* _Challenge_
Copy out every line of the records below, with no changes.

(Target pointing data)

§

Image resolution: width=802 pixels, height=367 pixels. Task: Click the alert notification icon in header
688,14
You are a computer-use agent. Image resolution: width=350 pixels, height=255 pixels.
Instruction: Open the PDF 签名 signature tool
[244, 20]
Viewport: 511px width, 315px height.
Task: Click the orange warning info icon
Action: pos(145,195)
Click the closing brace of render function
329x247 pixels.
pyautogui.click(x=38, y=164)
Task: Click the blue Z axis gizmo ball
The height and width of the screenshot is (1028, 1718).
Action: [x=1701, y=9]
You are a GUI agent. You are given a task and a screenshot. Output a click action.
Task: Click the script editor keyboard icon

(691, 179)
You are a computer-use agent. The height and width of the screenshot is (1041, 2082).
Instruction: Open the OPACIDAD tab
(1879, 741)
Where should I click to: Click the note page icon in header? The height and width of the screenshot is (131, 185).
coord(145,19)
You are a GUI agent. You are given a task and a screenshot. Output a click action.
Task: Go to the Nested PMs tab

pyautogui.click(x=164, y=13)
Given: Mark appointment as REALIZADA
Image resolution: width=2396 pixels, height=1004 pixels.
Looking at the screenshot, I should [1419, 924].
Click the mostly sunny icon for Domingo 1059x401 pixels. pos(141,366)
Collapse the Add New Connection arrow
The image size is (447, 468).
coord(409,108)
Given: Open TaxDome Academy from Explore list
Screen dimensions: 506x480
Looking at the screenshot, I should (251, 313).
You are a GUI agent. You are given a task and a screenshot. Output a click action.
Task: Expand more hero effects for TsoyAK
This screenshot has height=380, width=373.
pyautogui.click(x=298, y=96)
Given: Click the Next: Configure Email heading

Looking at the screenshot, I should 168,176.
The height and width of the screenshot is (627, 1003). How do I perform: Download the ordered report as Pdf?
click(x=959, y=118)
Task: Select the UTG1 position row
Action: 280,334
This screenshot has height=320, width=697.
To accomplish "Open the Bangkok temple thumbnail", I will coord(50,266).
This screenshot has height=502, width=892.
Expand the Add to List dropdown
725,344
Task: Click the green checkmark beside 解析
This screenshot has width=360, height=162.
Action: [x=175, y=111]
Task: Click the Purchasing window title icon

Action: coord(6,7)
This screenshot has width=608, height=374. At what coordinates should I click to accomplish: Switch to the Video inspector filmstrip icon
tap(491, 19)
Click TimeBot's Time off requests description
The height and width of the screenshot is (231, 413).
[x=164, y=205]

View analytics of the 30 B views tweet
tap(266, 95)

§

* _The response_
Image resolution: width=802 pixels, height=367 pixels. Task: Click the alert notification icon in header
688,14
You are a computer-use agent. Image resolution: width=350 pixels, height=255 pixels.
Instruction: Open the PDF 签名 signature tool
[244, 20]
Viewport: 511px width, 315px height.
Task: Click the orange warning info icon
Action: pos(145,195)
Click the closing brace of render function
329x247 pixels.
pyautogui.click(x=38, y=164)
Task: Click the blue Z axis gizmo ball
The height and width of the screenshot is (1028, 1718).
Action: [x=1701, y=9]
You are a GUI agent. You are given a task and a screenshot. Output a click action.
Task: Click the script editor keyboard icon

(691, 179)
You are a computer-use agent. The height and width of the screenshot is (1041, 2082).
Instruction: Open the OPACIDAD tab
(1879, 741)
Where should I click to: Click the note page icon in header? The height and width of the screenshot is (131, 185).
coord(145,19)
You are a GUI agent. You are given a task and a screenshot. Output a click action.
Task: Go to the Nested PMs tab

pyautogui.click(x=164, y=13)
Given: Mark appointment as REALIZADA
Image resolution: width=2396 pixels, height=1004 pixels.
Looking at the screenshot, I should [1419, 924].
Click the mostly sunny icon for Domingo 1059x401 pixels. pos(141,366)
Collapse the Add New Connection arrow
The image size is (447, 468).
coord(409,108)
Given: Open TaxDome Academy from Explore list
Screen dimensions: 506x480
Looking at the screenshot, I should (251, 313).
You are a GUI agent. You are given a task and a screenshot. Output a click action.
Task: Expand more hero effects for TsoyAK
This screenshot has height=380, width=373.
pyautogui.click(x=298, y=96)
Given: Click the Next: Configure Email heading

Looking at the screenshot, I should 168,176.
The height and width of the screenshot is (627, 1003). How do I perform: Download the ordered report as Pdf?
click(x=959, y=118)
Task: Select the UTG1 position row
Action: 280,334
This screenshot has height=320, width=697.
To accomplish "Open the Bangkok temple thumbnail", I will coord(50,266).
This screenshot has height=502, width=892.
Expand the Add to List dropdown
725,344
Task: Click the green checkmark beside 解析
This screenshot has width=360, height=162.
Action: [x=175, y=111]
Task: Click the Purchasing window title icon

Action: coord(6,7)
This screenshot has width=608, height=374. At what coordinates should I click to accomplish: Switch to the Video inspector filmstrip icon
tap(491, 19)
Click TimeBot's Time off requests description
The height and width of the screenshot is (231, 413).
[x=164, y=205]

View analytics of the 30 B views tweet
tap(266, 95)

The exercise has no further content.